Work order: Your task is to copy the lines from the line containing "Expand the browser tab list chevron" through the end of the listing below, both included, without any pictures.

Information provided:
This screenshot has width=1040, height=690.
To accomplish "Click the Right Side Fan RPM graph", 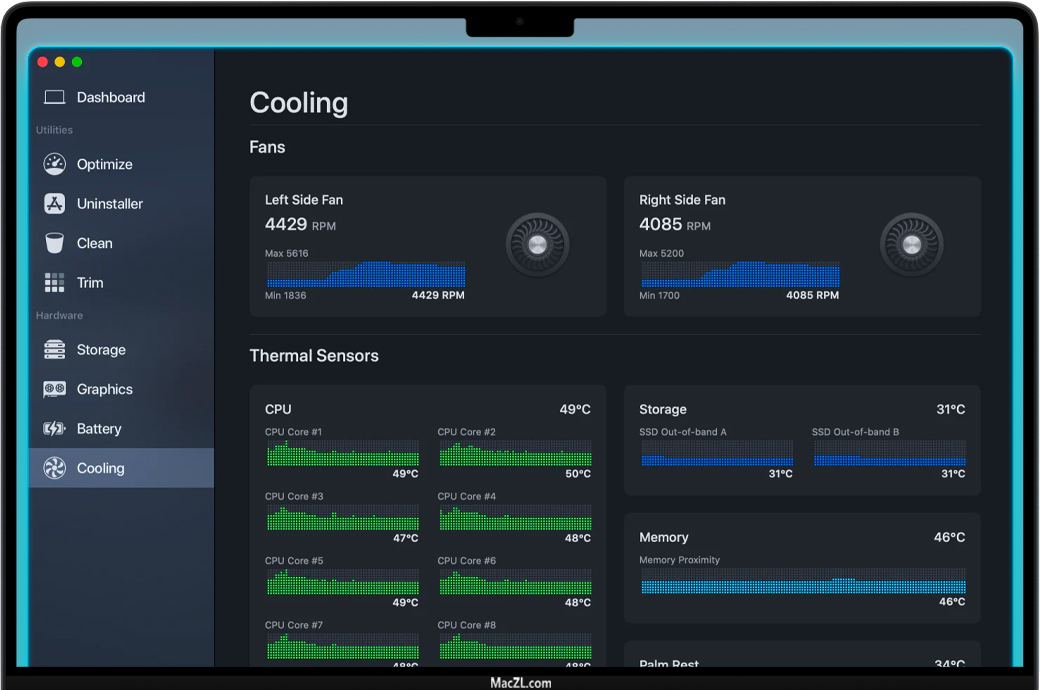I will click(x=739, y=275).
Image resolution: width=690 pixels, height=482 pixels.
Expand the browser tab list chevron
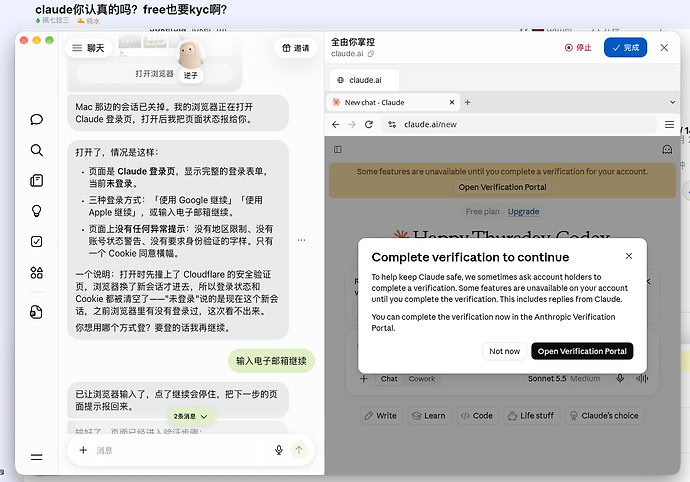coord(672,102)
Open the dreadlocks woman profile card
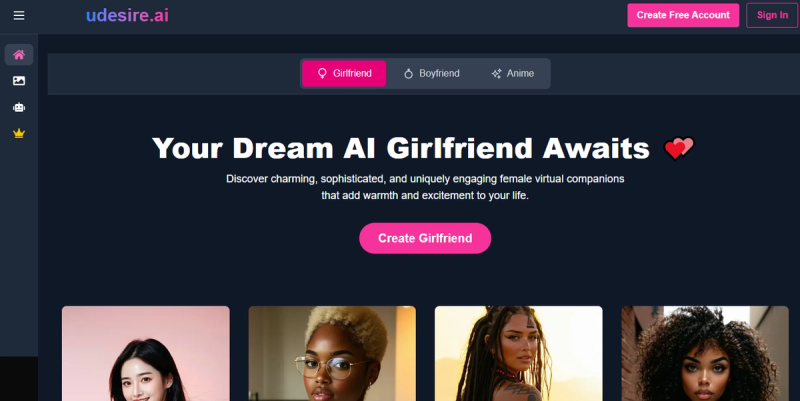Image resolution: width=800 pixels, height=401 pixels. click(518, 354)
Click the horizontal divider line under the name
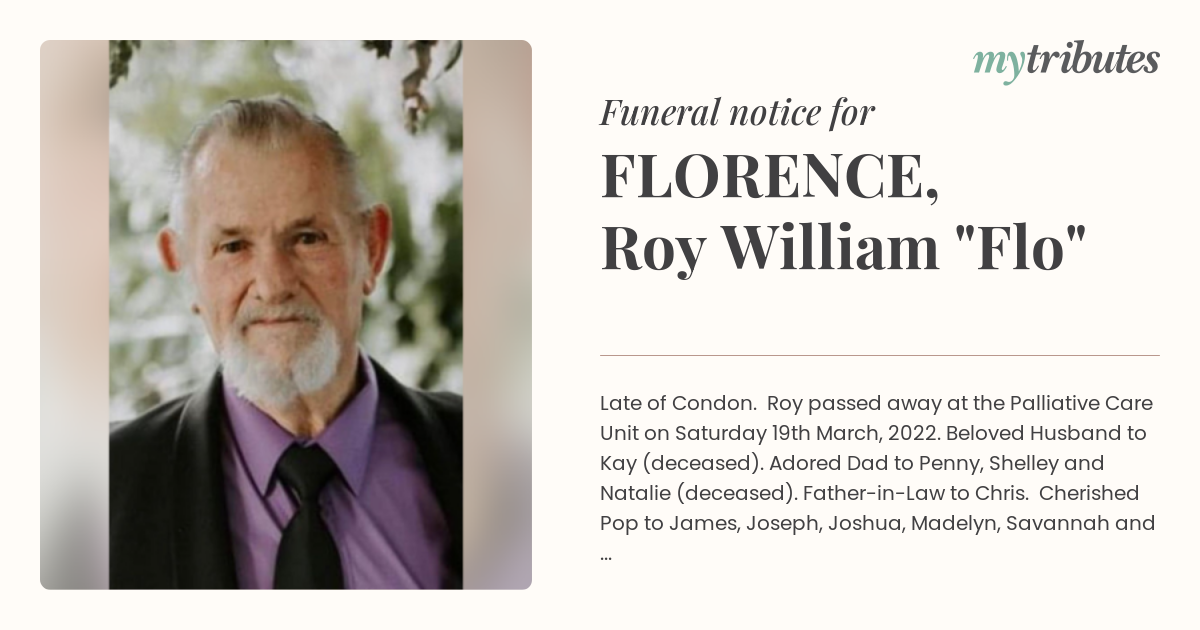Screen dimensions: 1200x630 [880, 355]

Answer:
Expand the browser tab list chevron
coord(672,102)
Open the dreadlocks woman profile card
Image resolution: width=800 pixels, height=401 pixels. click(518, 354)
Click the horizontal divider line under the name
Screen dimensions: 1200x630 [880, 355]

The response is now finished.